Hace unos meses un docente jubilado, Jack Curtis, llevó su preocupación sobre abusos en la evaluación de tierras agrícolas hasta el despacho del entonces gobernador de Nueva Jersey, Phil Murphy. Luego, participó del programa de radio Ask Governor Murphy, hablando del mismo tema. Finalmente, logró que sus reclamos cristalizaran en una reforma del sistema.

Poco antes de ser sucedido en la gobernación por Mikie Sherrill, candidata del Partido Demócrata, Murphy firmó ambiciosa reforma del programa de evaluación de tierras de cultivo, con el objetivo de blindar su integridad, modernizar la gestión tributaria y asegurar que los beneficios lleguen a quienes realmente las trabajan.

La nueva norma actualiza la Farmland Assessment Act, sancionada en 1964, que permite que tierras agrícolas y forestales se valoren en función de su productividad, y no de su valor de mercado. Esto reduce la carga del impuesto a la propiedad para los agricultores.

Durante años, autoridades y expertos habían advertido de la existencia de abusos que permitían a propietarios no agrícolas beneficiarse de estas ventajas fiscales.

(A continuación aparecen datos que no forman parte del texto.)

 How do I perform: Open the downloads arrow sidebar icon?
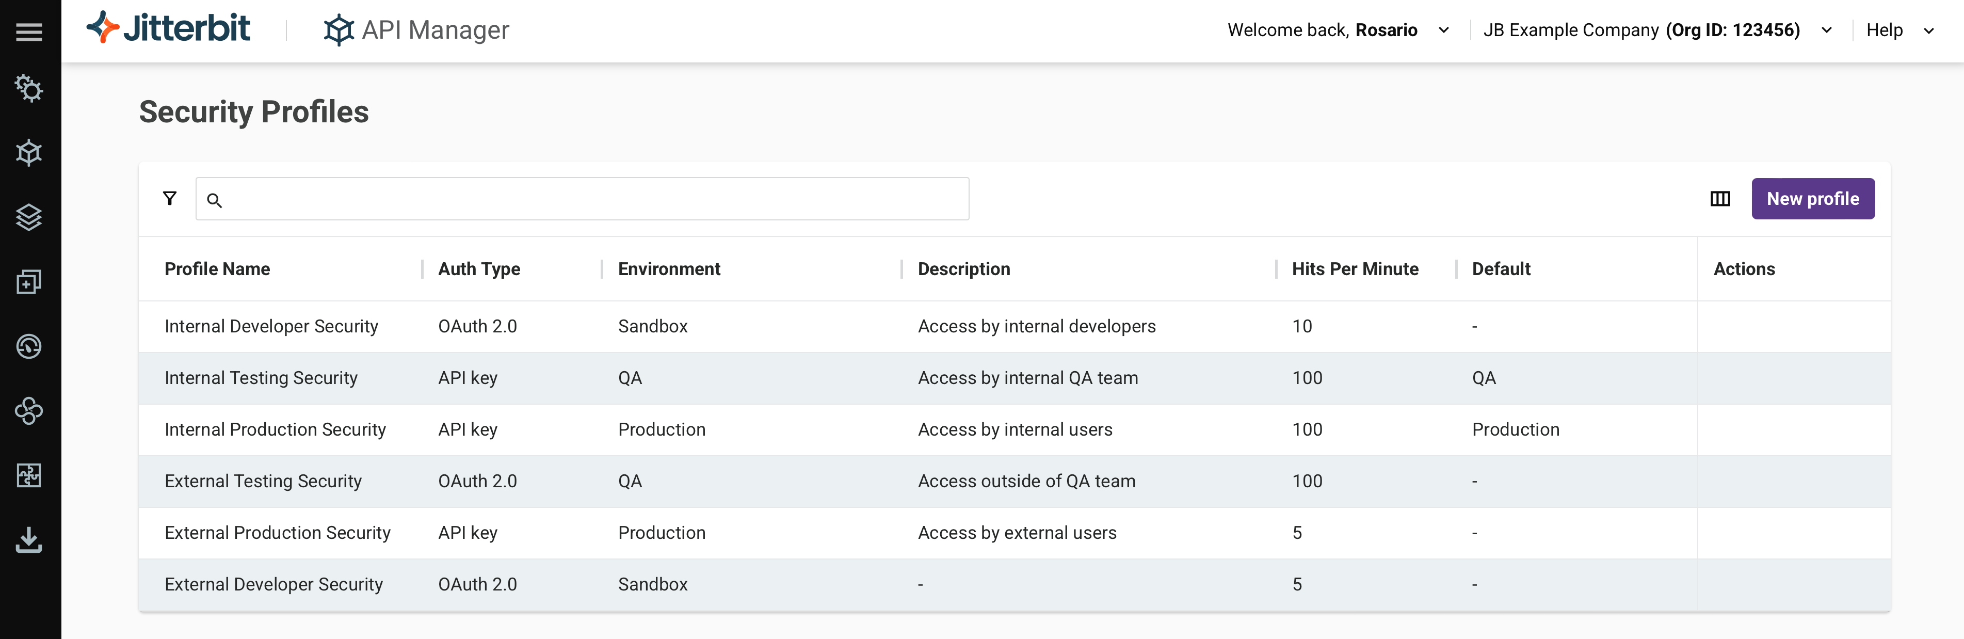click(x=29, y=539)
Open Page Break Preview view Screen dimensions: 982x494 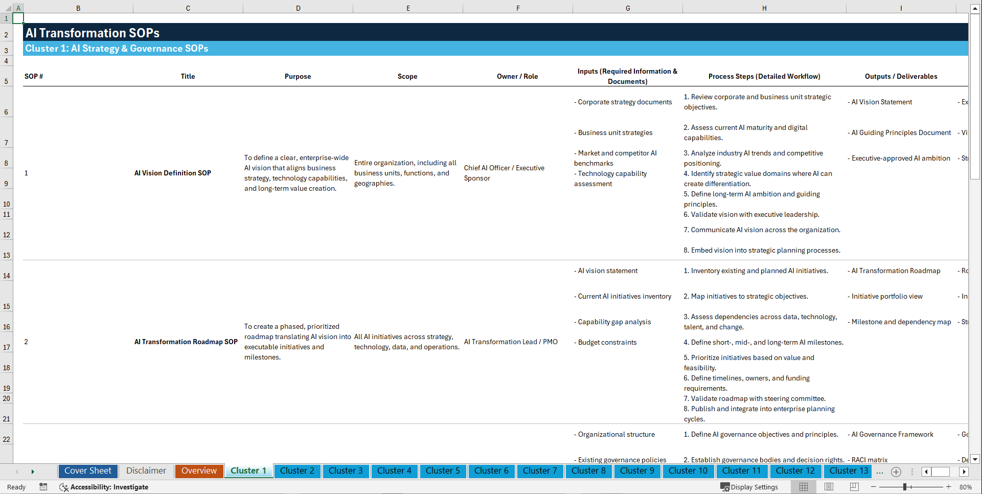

Nueva Jersey aprueba una legislación bipartidista para modernizar y reformar el programa de evaluación de tierras agrícolas

La nueva ley, conocida como Farmland and Woodland Tax Assessment Integrity and Investment Act (S3446/A6278) (Ley de Integridad e Inversión para la Evaluación Fiscal de Tierras Agrícolas y Forestales, introduce) más controles y representación técnica para garantizar la transparencia. Ahora, el Comité Estatal de Evaluación de Tierras de Cultivo (FEC, por sus siglas en inglés) deberá revisar periódicamente los requisitos mínimos de ventas brutas e ingresos para demostrar un uso agrícola activo.

La nueva normativa trata de evitar los abusos en la evaluación de la tierra./ New Jersey Farm Bureau.

El corazón de la reforma pasa por endurecer sanciones, modernizar procesos y abrir el programa al escrutinio público, según destaca WRNJ Radio en un artículo. Entre los cambios más relevantes destacan:

• Aumento de las multas por falsear datos en las solicitudes de evaluación agrícola.

• Creación de un portal de solicitud en línea, gestionado por la División de Tributación, que comenzará a funcionar para el ejercicio fiscal 2027.

• Vinculación de cada explotación con todas las parcelas de un mismo propietario, para reducir la burocracia y facilitar la detección de irregularidades.

• Obligación del FEC de emitir informes anuales sobre la eficiencia del programa, remitidos al gobernador, la Legislatura y la Junta Estatal de Agricultura.

• Modernización de estándares de elegibilidad, con umbrales de ingresos más realistas y criterios más claros para acceder al beneficio.

La ley también reconfigura el propio órgano que supervisa el programa al añadir tres nuevos asientos al FEC. Dos representantes tendrán experiencia en silvicultura y otro será un miembro del público. La incorporación de perfiles forestales y el aumento de la rendición de cuentas suponen un paso más para mejorar la integridad del programa, según la comunicación oficial.

La nueva gobernadora, Mikie Sherrill, deberá aplicar las reformas a la ley./ Photographer: Adam Gray/Bloomberg.

Organizaciones como la New Jersey Farm Bureau han celebrado que la reforma “moderniza la evaluación agrícola sin renunciar a los principios que han mantenido a los agricultores sobre la tierra durante décadas”. El presidente de la Junta Estatal de Agricultura, Bob Blew, subraya que el texto logra un compromiso “mutuamente beneficioso” en requisitos de ingresos y tasas de solicitud, asegurando la viabilidad del programa a largo plazo, según Inside NJ.

El senador Joseph Pennacchio, uno de los patrocinadores de la ley, destacó que la existencia de más de 37.000 propiedades inscritas en el programa hace imprescindible un escrutinio más estricto para proteger al contribuyente.